What you have to do:
Your answer should be one number, the count of lines in the data that hold "header".
*** Begin section ***
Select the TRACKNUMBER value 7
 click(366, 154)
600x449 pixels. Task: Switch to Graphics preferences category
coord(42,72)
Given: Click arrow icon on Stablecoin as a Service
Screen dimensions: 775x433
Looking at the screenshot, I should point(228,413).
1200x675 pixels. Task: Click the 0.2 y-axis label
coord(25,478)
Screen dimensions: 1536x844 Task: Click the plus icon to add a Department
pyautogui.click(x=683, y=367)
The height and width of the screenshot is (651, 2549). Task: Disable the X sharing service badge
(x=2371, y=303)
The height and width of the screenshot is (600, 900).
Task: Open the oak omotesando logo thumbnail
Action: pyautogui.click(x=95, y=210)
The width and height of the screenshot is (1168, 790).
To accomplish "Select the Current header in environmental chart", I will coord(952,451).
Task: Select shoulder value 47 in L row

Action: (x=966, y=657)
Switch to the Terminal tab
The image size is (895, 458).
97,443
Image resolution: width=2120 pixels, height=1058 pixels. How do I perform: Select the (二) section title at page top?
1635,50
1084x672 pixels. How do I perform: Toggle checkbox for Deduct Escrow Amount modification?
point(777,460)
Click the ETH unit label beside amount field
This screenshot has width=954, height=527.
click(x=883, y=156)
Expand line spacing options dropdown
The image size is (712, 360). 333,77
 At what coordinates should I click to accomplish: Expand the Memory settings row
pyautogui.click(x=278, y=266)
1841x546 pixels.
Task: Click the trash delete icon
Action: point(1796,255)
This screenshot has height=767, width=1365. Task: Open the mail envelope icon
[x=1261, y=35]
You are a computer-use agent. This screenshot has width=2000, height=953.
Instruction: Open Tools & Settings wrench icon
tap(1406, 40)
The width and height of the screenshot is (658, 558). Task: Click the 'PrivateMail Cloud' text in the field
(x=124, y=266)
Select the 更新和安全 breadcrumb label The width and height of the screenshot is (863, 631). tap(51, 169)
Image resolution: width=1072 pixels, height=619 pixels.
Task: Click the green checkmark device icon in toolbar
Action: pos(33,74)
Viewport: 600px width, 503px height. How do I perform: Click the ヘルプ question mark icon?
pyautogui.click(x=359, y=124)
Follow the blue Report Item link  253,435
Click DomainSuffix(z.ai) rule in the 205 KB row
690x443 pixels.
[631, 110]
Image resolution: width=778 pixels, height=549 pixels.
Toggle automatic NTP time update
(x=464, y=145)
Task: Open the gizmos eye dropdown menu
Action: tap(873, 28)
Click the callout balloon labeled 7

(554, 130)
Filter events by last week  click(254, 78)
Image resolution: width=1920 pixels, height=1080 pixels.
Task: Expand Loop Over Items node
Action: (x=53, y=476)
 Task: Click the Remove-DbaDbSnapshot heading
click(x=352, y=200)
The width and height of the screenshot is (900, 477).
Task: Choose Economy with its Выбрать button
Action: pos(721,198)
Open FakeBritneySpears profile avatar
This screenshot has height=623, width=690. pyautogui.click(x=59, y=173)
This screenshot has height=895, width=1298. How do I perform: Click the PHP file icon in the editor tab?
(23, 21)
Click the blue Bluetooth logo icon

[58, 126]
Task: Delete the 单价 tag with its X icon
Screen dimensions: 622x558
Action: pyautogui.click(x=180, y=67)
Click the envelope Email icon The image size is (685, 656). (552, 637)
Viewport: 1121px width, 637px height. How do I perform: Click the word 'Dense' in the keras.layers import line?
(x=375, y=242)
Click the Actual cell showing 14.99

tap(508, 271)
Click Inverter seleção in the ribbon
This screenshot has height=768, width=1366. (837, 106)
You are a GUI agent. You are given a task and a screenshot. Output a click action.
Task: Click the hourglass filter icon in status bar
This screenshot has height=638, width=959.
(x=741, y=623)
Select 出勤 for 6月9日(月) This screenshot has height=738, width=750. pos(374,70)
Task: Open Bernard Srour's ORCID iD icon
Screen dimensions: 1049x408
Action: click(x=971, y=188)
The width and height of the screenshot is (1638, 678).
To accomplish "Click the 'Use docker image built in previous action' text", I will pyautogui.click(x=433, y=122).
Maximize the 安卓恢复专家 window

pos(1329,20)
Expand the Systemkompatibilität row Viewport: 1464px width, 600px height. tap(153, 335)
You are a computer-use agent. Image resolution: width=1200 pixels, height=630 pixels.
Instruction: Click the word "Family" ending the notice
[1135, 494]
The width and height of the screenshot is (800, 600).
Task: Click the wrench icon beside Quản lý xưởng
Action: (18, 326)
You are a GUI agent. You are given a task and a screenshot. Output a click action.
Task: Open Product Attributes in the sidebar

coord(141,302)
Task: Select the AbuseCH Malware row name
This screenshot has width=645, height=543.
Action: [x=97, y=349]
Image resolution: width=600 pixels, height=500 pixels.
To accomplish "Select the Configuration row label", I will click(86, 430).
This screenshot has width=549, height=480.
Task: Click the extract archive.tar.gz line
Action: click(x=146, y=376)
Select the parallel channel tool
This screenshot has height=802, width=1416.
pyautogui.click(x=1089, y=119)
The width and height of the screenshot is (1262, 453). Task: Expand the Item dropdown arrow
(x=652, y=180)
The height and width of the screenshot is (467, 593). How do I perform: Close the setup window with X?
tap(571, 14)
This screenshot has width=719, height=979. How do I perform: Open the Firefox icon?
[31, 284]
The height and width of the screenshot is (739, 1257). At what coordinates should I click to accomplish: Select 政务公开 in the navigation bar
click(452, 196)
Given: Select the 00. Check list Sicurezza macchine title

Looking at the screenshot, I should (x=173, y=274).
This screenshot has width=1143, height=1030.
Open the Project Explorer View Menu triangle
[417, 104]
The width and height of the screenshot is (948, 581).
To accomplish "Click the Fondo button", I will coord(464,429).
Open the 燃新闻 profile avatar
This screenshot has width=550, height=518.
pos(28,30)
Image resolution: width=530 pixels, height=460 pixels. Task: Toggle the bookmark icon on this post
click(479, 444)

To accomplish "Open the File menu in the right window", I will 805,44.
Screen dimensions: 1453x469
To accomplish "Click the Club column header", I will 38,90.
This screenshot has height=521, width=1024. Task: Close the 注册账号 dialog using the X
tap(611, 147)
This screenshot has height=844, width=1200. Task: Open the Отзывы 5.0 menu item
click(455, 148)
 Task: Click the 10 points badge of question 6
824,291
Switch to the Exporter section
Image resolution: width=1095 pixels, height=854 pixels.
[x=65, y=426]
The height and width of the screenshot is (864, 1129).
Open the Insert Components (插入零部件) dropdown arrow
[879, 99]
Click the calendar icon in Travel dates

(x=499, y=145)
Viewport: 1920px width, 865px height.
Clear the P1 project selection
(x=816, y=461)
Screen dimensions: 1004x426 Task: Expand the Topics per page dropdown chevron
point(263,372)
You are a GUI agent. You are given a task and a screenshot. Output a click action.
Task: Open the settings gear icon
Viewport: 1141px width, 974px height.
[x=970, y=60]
*** End section ***
Answer below:
2